- **Problem**: Search the data for the word "will". Reproduce every line where it is found.

- **Records supplied**:
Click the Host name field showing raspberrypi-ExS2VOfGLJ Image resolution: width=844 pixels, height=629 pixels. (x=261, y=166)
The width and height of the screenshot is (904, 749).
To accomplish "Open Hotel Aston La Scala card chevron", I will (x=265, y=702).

--

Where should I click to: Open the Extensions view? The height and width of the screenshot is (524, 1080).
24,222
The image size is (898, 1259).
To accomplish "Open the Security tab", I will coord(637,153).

- **Task answer**:
To accomplish "Open Hotel Aston La Scala card chevron", I will (x=265, y=702).
To accomplish "Open the Security tab", I will coord(637,153).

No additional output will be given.